Written instruction 1: From the records, copy out word for word the part that opens with the line containing "Click the row" and closes with the line containing "click(x=503, y=14)", leaving out the pictures.

Reading text:
<<<<

I love cleaning my face! I enjoy the ritual of it and the feeling of a just cleaned and moisturised face. I just love it - it makes me feel relaxed and ready to chill out. 

At the moment (and throughout my pregnancy) I have been adoring cleansing balms. Thick, slick emolient preparations massaged onto the face and then buffed away with a pristine cotton flannel is quick and easy way to pamper myself.

Here are 3 that are currently making me smile:

Boots Botanics Hot Cloth Cleansing Balm

Love this stuff! It's easy on the wallet and works a treat to shift both everyday muck and makeup. Gently fragranced and more greasy than my other two balms, this is my choice when my skin feels a bit dry and tight.

Clinique Take the Day Off Cleansing Balm

This is one of those products that features on many a bathroom shelf as a favourite and it is firmly one of mine. Non perfumed but distinctly smells of coconut oil to me, this takes everything off in a jiffy. Everything from my most stubborn mascara to my most clingy BB cream just slides off so effortlessly. It's a huge jar and a little goes a long way so the price tag is not a steep as it seems.

>>>>

Working data:
<<<<

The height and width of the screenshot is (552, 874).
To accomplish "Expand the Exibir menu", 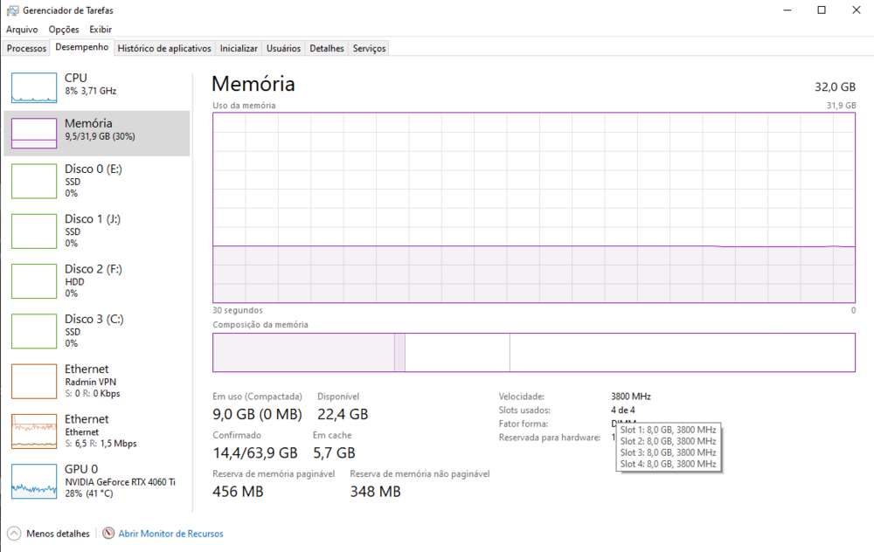I will tap(101, 30).
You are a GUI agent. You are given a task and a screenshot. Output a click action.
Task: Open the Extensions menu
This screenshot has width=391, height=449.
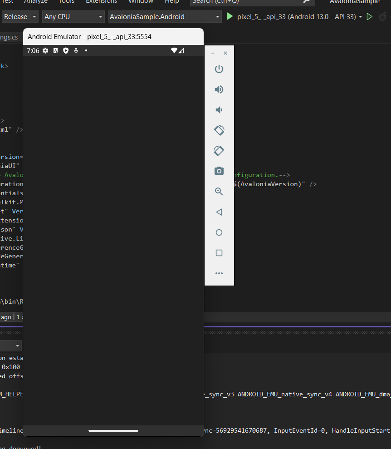[x=101, y=2]
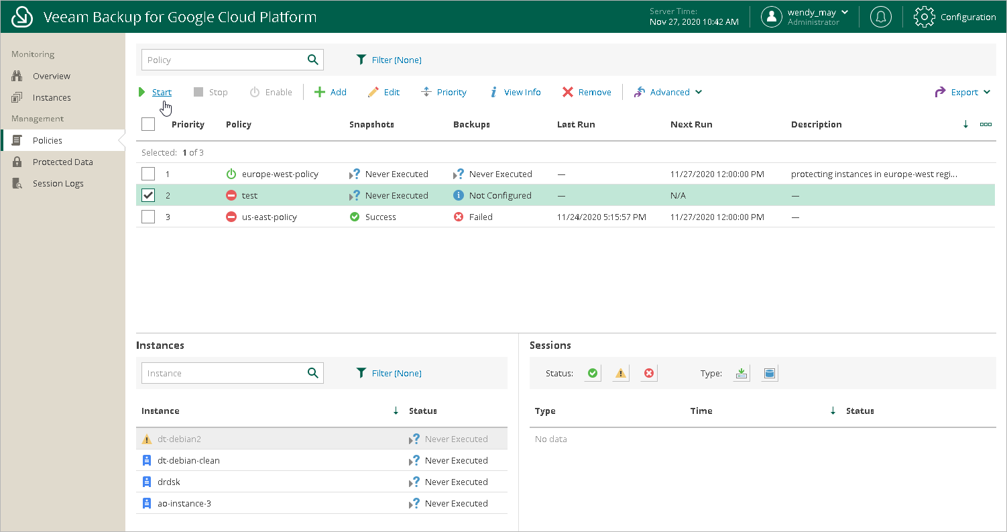Image resolution: width=1007 pixels, height=532 pixels.
Task: Start the selected policy
Action: click(x=161, y=92)
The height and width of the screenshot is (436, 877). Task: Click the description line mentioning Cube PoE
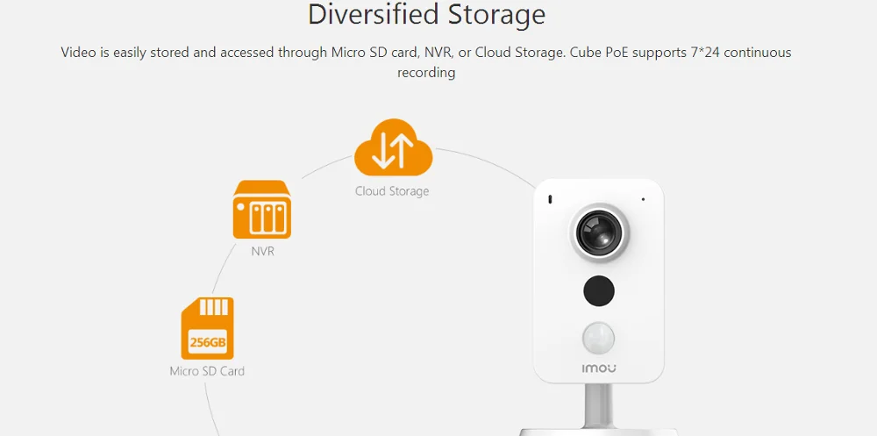(426, 53)
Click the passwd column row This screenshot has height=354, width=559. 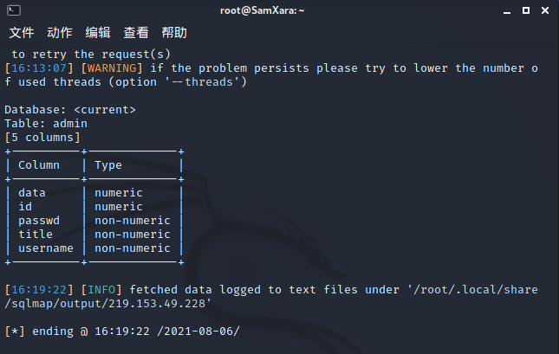click(94, 221)
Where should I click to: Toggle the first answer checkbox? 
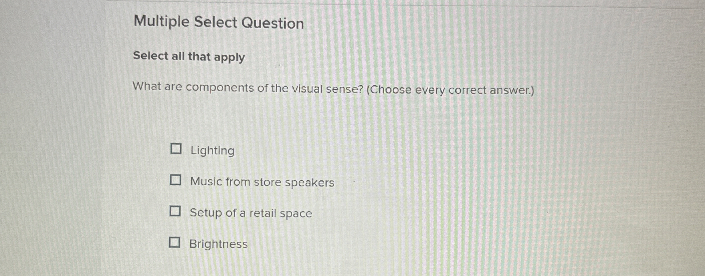176,148
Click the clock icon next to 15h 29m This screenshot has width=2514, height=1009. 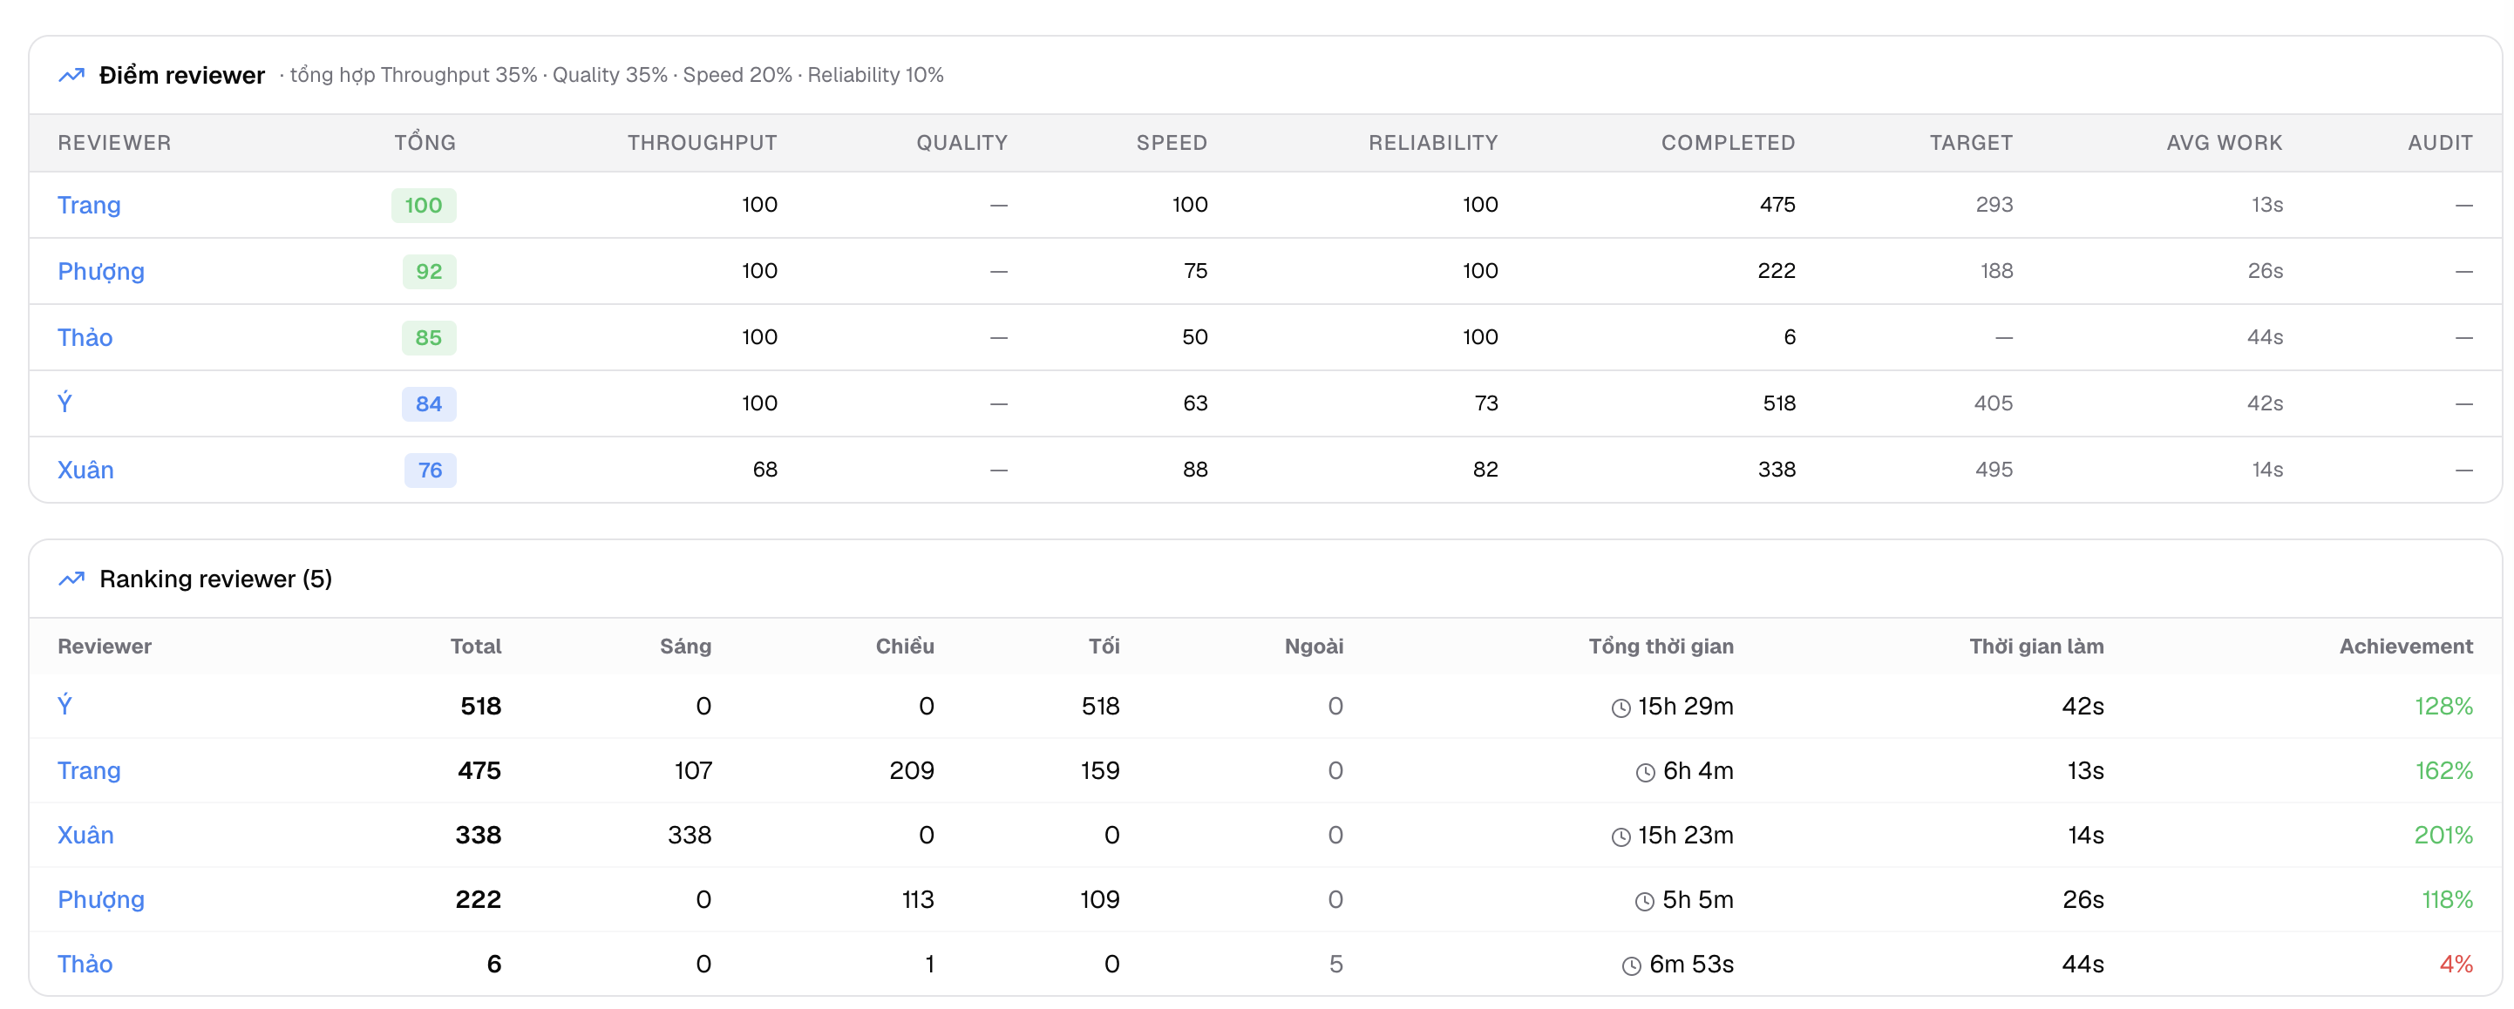pos(1620,708)
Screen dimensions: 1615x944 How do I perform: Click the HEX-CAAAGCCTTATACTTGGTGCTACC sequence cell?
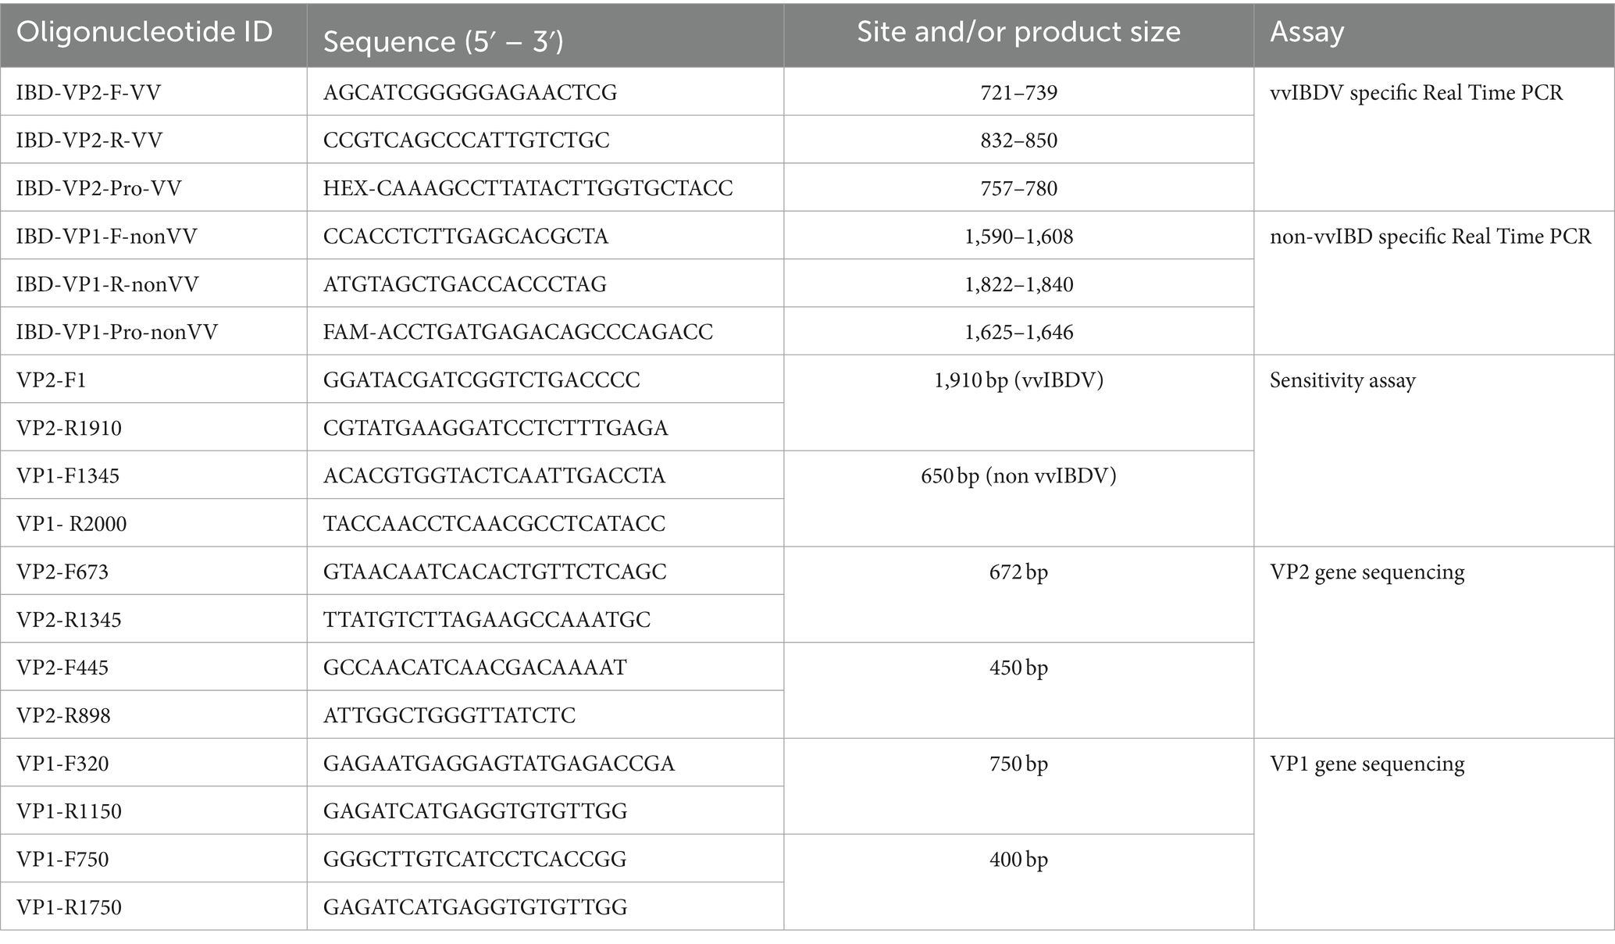(x=528, y=188)
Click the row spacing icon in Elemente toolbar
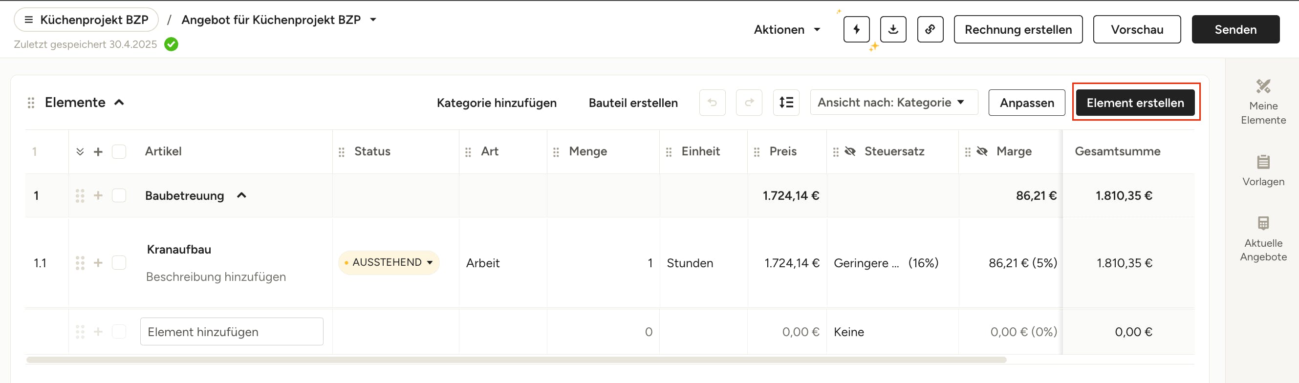The width and height of the screenshot is (1299, 383). coord(786,103)
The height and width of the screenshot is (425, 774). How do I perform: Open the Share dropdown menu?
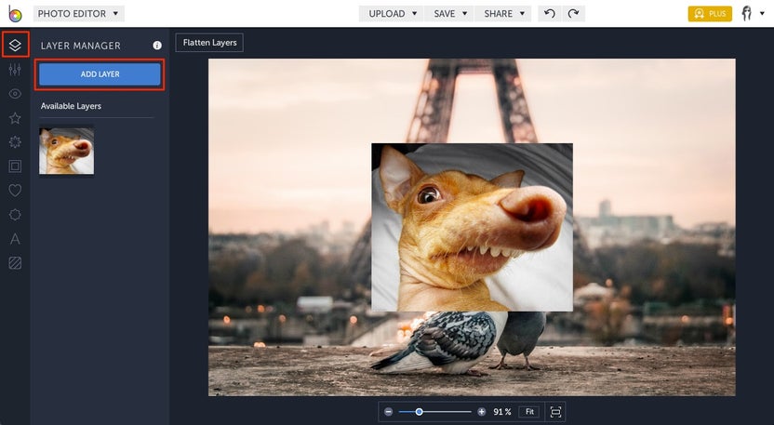click(x=503, y=14)
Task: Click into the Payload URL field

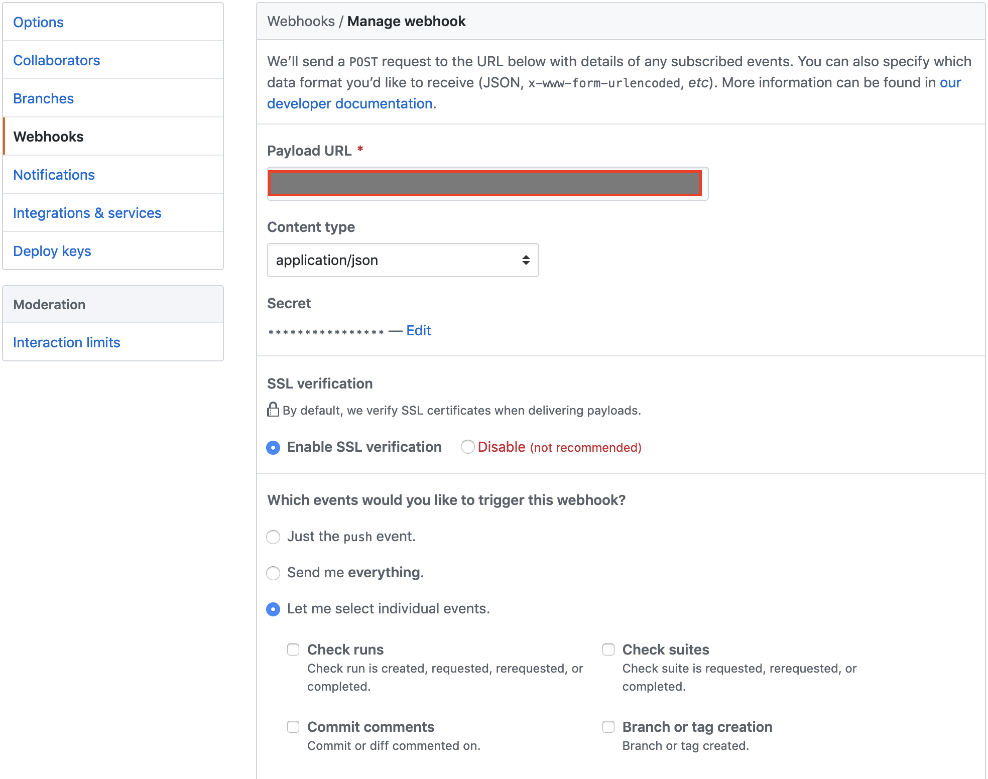Action: 484,183
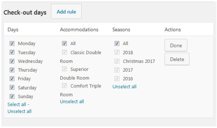Viewport: 217px width, 128px height.
Task: Click Unselect all under Seasons
Action: pos(124,87)
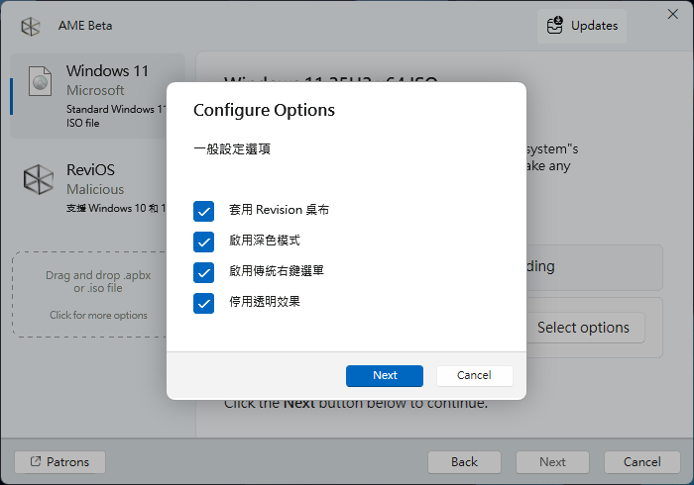Open the Updates panel
This screenshot has width=694, height=485.
[583, 26]
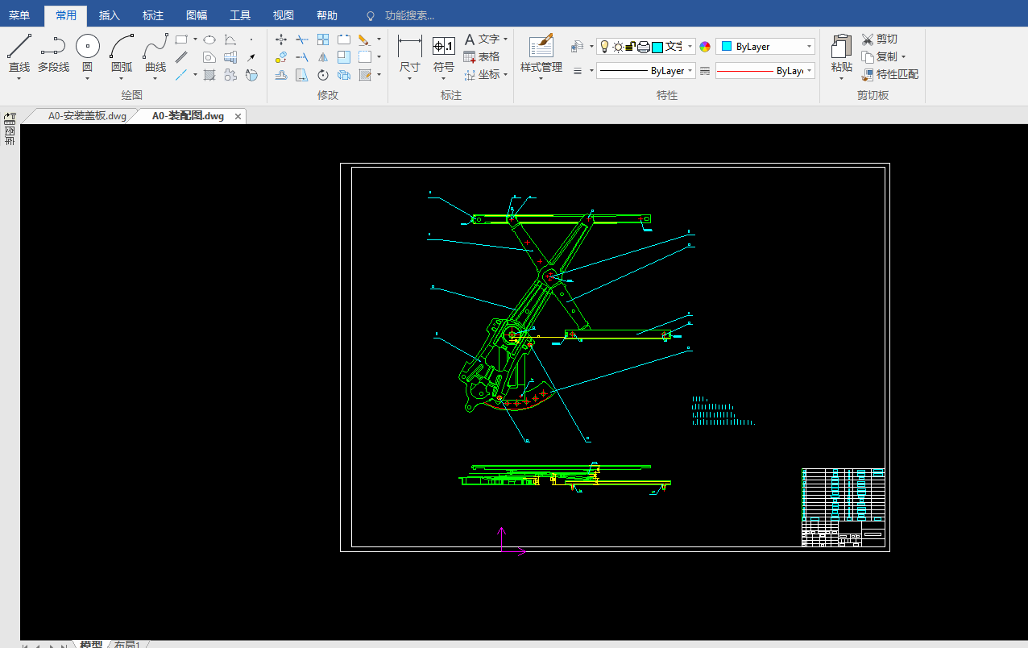
Task: Toggle the layer sun freeze icon
Action: pyautogui.click(x=618, y=47)
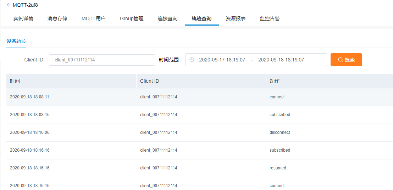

>>>>

Written instruction 2:
Answer these from the text on cleansing balms:
(a) Which balm does the writer choose when their skin feels a bit dry and tight?
(b) What does the Clinique balm distinctly smell of to the writer?
(c) What is used to buff the balms away?

Correct output 1:
Click the row spacing icon in Elemente toolbar
The width and height of the screenshot is (1299, 383). coord(786,103)
The height and width of the screenshot is (425, 774). How do I perform: Open the Share dropdown menu?
click(x=503, y=14)

Correct output 2:
(a) Boots Botanics Hot Cloth Cleansing Balm
(b) Coconut oil
(c) A pristine cotton flannel